In a recent commentary by Samuel C. Spitale in the Advocate he tackles the notion of “Gay Ghosting” and whether it’s an epidemic? If you’re not familiar with the term “ghosting” it’s when a person you’ve met either in-person or on-line suddenly disappears with no rhyme or reason. Personally speaking I don’t think “ghosting” is solely practiced by homosexuals or a problem the gay community faces exclusively. In my opinion it’s a global issue; a phenomenon created by the driving forces of technology.
While reading Spitale’s commentary I chuckled to myself because I am guilty of “ghosting.” My rationale for “ghosting” might be viewed as being fearful, controlling, or lacking commitment to the process of hooking up online or dating. However, if you’ve been online long enough “ghosting” is nothing new and if you’re like me “ghosting” is normal practice; a practice put in place to keep oneself from getting too caught up in the digital world of sex and dating.
Ivania Vanzant said it best, “Let’s call a thing, a thing!” “Ghosting” is a thing and it comes with the territory of our online culture. We live in an era of instant gratification and when we’re not satisfied we instantly move on. I am not saying it’s right. I am saying when done right it can be beneficial. “Don’t hate the player, hate the game.” “Ghosting” is nothing more than a game of cat chase the mouse.
Some people claim that “ghosting” is an attribute of the millennials. While that might be true, even Generation X’ers have conformed to the behavior and no longer want to work harder than their younger counterparts.

◆ PROVIDED DATA ◆

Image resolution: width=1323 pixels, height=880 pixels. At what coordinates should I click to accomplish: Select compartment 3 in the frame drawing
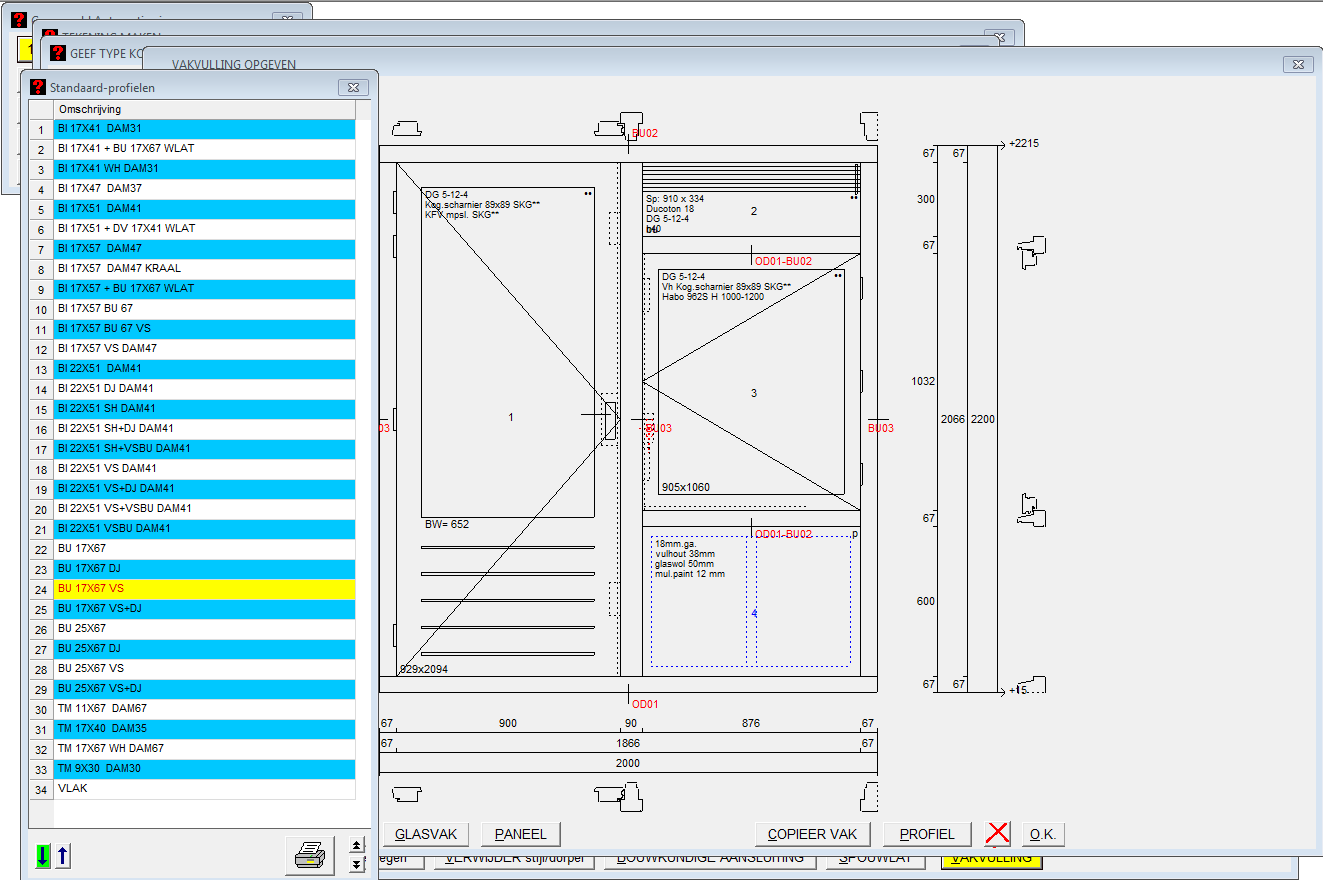tap(754, 394)
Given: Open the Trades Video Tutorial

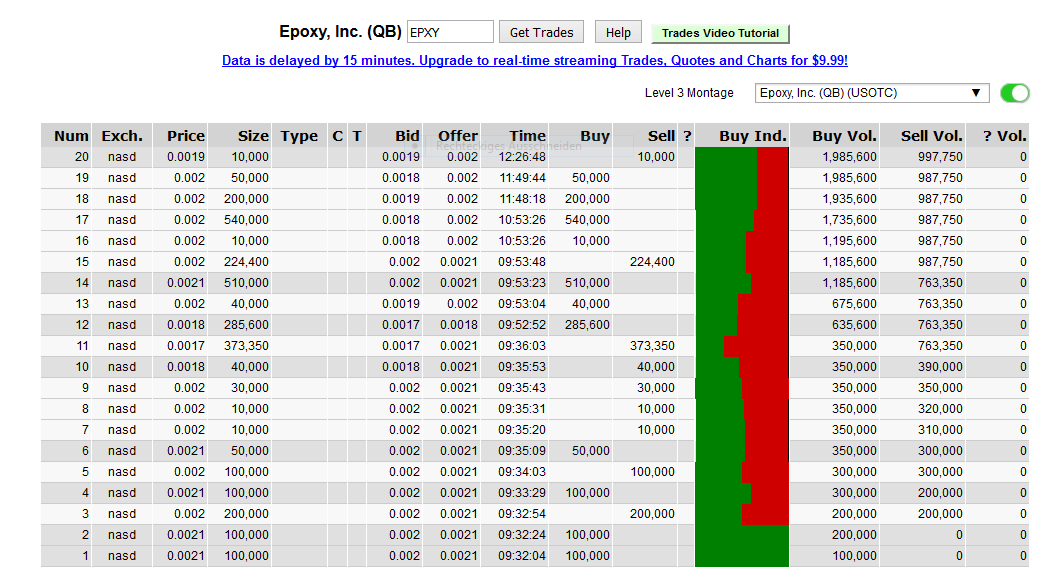Looking at the screenshot, I should [x=720, y=33].
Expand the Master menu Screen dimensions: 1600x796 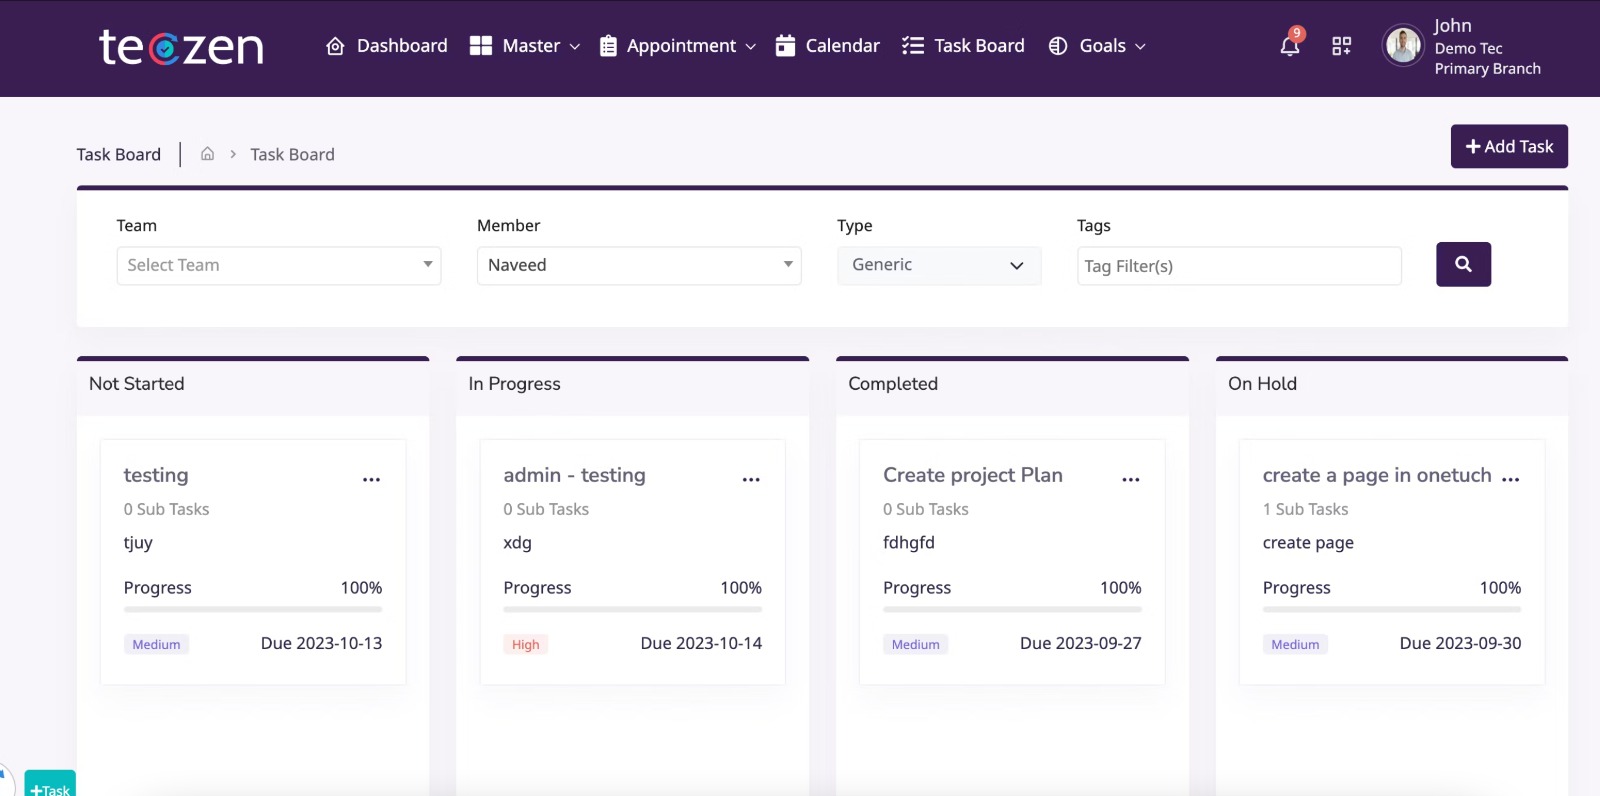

◆ ACTIVITY 1 ◆
Reproduce the part of the ghosting essay starting at "Ivania Vanzant said" and ending at "chase the mouse.".
◆ ACTIVITY 2 ◆
In the ghosting essay, who wrote the Advocate commentary on "Gay Ghosting"?
◆ ACTIVITY 3 ◆
Using the ghosting essay, explain what purpose the writer's practice of ghosting serves.

◆ OUTPUT 1 ◆
Ivania Vanzant said it best, “Let’s call a thing, a thing!” “Ghosting” is a thing and it comes with the territory of our online culture. We live in an era of instant gratification and when we’re not satisfied we instantly move on. I am not saying it’s right. I am saying when done right it can be beneficial. “Don’t hate the player, hate the game.” “Ghosting” is nothing more than a game of cat chase the mouse.

◆ OUTPUT 2 ◆
Samuel C. Spitale.

◆ OUTPUT 3 ◆
The writer treats ghosting as a normal practice meant to keep from getting too caught up in the digital world of sex and dating.